▶ **CONSIGNES**
1. Transcrivez sans rien changer le passage du texte sur la mobilisation des écoles en Turquie qui va de « Saint-Benoît à Istambul » jusqu'à « de Sainte-Pulchérie, d'Istambul. ».
2. Prolongez le texte sur la mobilisation des écoles en Turquie à la suite de sa dernière phrase.

▶ **TEXTE À EXAMINER**

Saint-Joseph à Izmir

En attendant le retour des élèves et les hommages collectifs aux victimes, les collectes de produits de première nécessité se sont organisées en un temps record, en lien avec les mairies, qui travaillent elles-mêmes avec les organismes de secours gouvernementaux comme l’AFAD: « Vêtements chauds, couvertures, produits d’hygiène, nourriture et produits pour bébés… les dons de familles et d’anciens élèves ont afflué à tel point que  dès le mardi matin, un premier convoi de 220 cartons, chargés en un quart d’heure, à l’aide d’une chaine humaine de dizaines de personnes, a pu partir. Nous poursuivons depuis une deuxième collecte que les lycéens des clubs participent à trier et conditionner », détaille Paul Yves Georges, directeur de Saint-Joseph.

Saint-Benoît à Istambul

« Ici, l’élan de générosité est impressionnant et fait tomber les barrières. Chacun participe, donne son sang, charge des camions. Nos congrégations respectives ainsi que la diaspora turque ont relayé des appels aux dons à l’international et beaucoup de pays ont répondu présents -comme la France qui déploie un hôpital de campagne dimanche-. Beaucoup de nos enseignants et personnels sont aussi partis prêter main forte pour fouiller les décombres, aider à nourrir les rescapés, servir d’interprètes. Mais l’effort devra être maintenu sur une longue durée à tel point les besoins vont être considérables en générateurs, chauffages, piles et en matériel médical comme des prothèses… », complète Hermine Ridé, chef d’établissement de Sainte-Pulchérie, d'Istambul.

Saint-Joseph à Istambul

Il s’agit aussi de se projeter dans le temps long de la reconstruction, comme l’évoque Paul-Yves Georges : « L’association des écoles privées de Turquie dont nous sommes membres a déjà lancé un appel à inventorier le mobilier scolaire que nous pourrions mettre à disposition. Nous répondrons bien sûr présents en ciblant nos efforts sur la reconstruction du réseau éducatif comme les lassalliens l’avaient fait à Izmit en 2000 en reconstruisant une école avec Caritas. » En attendant, la gestion de l’urgence continue et la question de l’accueil des populations sans-abris va notamment se poser.

▶ **DONNÉES**

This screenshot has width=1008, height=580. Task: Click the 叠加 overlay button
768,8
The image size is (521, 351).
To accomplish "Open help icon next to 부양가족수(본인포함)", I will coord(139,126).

▶ **RÉPONSES PAR CONSIGNE**
1.
Saint-Benoît à Istambul

« Ici, l’élan de générosité est impressionnant et fait tomber les barrières. Chacun participe, donne son sang, charge des camions. Nos congrégations respectives ainsi que la diaspora turque ont relayé des appels aux dons à l’international et beaucoup de pays ont répondu présents -comme la France qui déploie un hôpital de campagne dimanche-. Beaucoup de nos enseignants et personnels sont aussi partis prêter main forte pour fouiller les décombres, aider à nourrir les rescapés, servir d’interprètes. Mais l’effort devra être maintenu sur une longue durée à tel point les besoins vont être considérables en générateurs, chauffages, piles et en matériel médical comme des prothèses… », complète Hermine Ridé, chef d’établissement de Sainte-Pulchérie, d'Istambul.

2.
D’ici là, les chefs d’établissement ont hâte de retrouver leurs élèves et savent que si leurs équipes d’éducateurs ne sont pas encore au complet, ceux qui sont restés mettront les bouchées double pour les accueillir. Des aménagements concernant les épreuves des concours d’entrée à l’université ont déjà été annoncés : ils ne porteront que sur les programmes du premier trimestre de terminale. Pour maintenir l’équité avec les sinistrés et abaisser -un peu- le niveau d’anxiété générale.

 

Caritas, présente en Turquie et partenaire des établissements catholiques locaux, a lancé un appel aux dons.

https://don.secours-catholique.org/urgenceturquie/~mon-don

 

Tragédie, en Syrie aussi

En Syrie, le bilan officiel fait état de 3600 morts – dont un prêtre grec-melkite, le père Imad Daher- et les premiers convois d’aide d’urgence n’ont pu arriver sur site que mercredi, indiquant une désorganisation maximale. Plusieurs sites archéologiques ont été touchés, notamment la citadelle médiévale d’Alep et sa vieille ville, classée au patrimoine mondial en péril de l’Unesco.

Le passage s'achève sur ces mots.